À Paris, une recomposition politique en cours
Dans la capitale, cette crise nationale a des répercussions directes. Plusieurs élus parisiens de la majorité présidentielle ont exprimé leurs doutes sur l’avenir du mouvement Renaissance. Certains, comme Sabrina Agresti-Roubache ou Stanislas Guerini, plaident pour un repositionnement plus local et une campagne municipale recentrée sur les enjeux urbains : logement, sécurité et écologie.
La droite parisienne, emmenée par Rachida Dati et Michel Barnier, profite de cette fragilité pour renforcer son implantation. Les Républicains espèrent convertir cette dynamique en vue des élections municipales de 2026. Du côté de la gauche, la Nupes tente de maintenir un front uni, malgré les divergences internes entre socialistes et écologistes.
Une opinion publique en perte de confiance
Les derniers sondages publiés montrent un recul de la confiance envers le gouvernement. Moins de 25 % des Français estiment que l’exécutif est en mesure de “redresser la situation politique”. À l’inverse, 61 % jugent que le pays “s’enlise dans une crise institutionnelle durable”.
Cette défiance s’exprime également dans les manifestations organisées à Paris et dans plusieurs grandes villes de province. Les syndicats, bien que discrets ces derniers mois, envisagent une reprise de la mobilisation sociale si les réformes budgétaires venaient à menacer les services publics.
Vers une recomposition politique ?
Face à cette impasse, plusieurs hypothèses sont désormais sur la table : un remaniement profond, la formation d’un gouvernement d’union nationale ou, à plus long terme, une dissolution anticipée de l’Assemblée. L’exécutif cherche à gagner du temps, mais le calendrier institutionnel s’impose.
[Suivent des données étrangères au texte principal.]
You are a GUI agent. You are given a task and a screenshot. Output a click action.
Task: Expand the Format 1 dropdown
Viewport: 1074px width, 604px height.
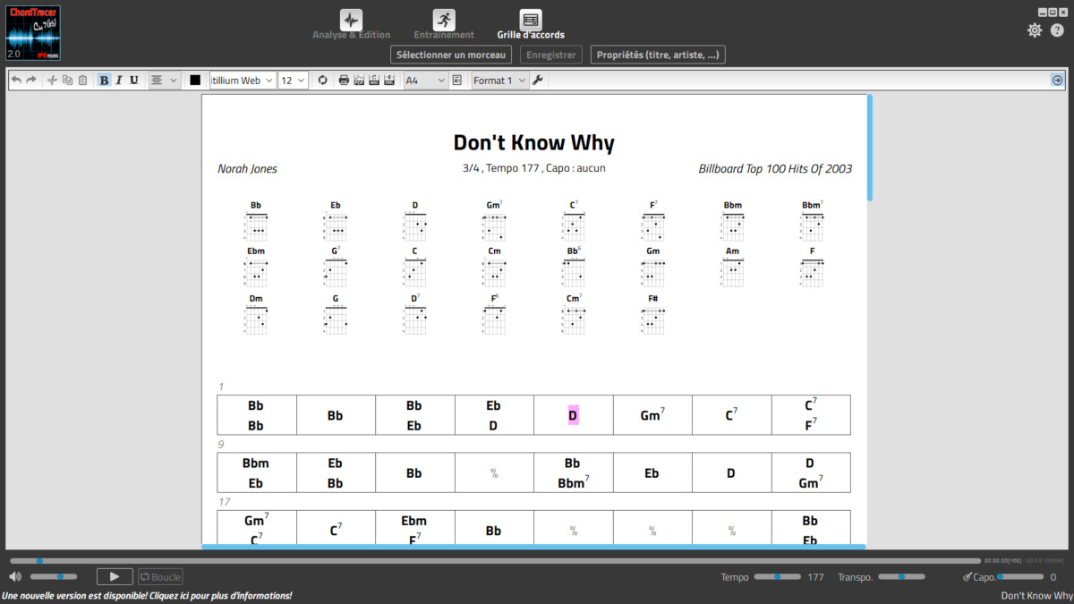(499, 81)
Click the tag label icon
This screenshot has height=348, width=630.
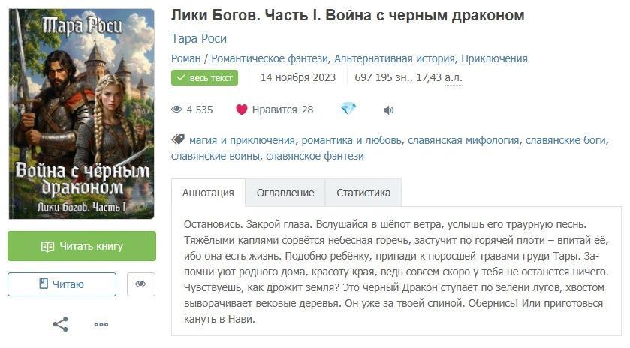tap(178, 140)
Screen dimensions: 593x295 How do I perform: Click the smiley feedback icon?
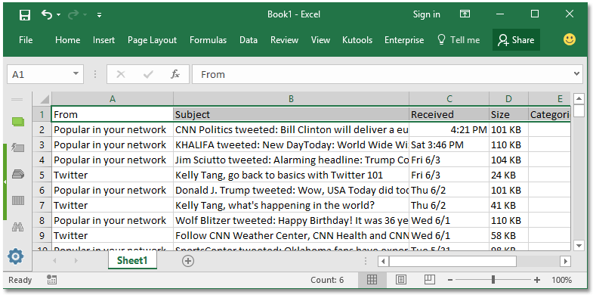click(570, 39)
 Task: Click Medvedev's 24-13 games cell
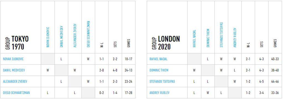(x=129, y=70)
Dans les prochains mois, le vote du budget 2026, les élections partielles prévues à Paris et les discussions sur la réforme du logement pourraient accélérer les décisions. L’enjeu n’est plus seulement la survie d’un gouvernement, mais la stabilité du cadre politique de la Cinquième République.
Une fragilité institutionnelle
La France traverse une phase de fragilité institutionnelle. Les équilibres politiques établis depuis 2017 se fissurent, laissant place à un champ politique en recomposition. À Paris, cette instabilité se traduit par une intensification des luttes d’influence et un climat de défiance généralisé.
L’avenir immédiat dépendra de la capacité de l’exécutif à restaurer la confiance, à bâtir des compromis et à maintenir la continuité de l’État dans une période où la légitimité du pouvoir semble plus que jamais questionnée.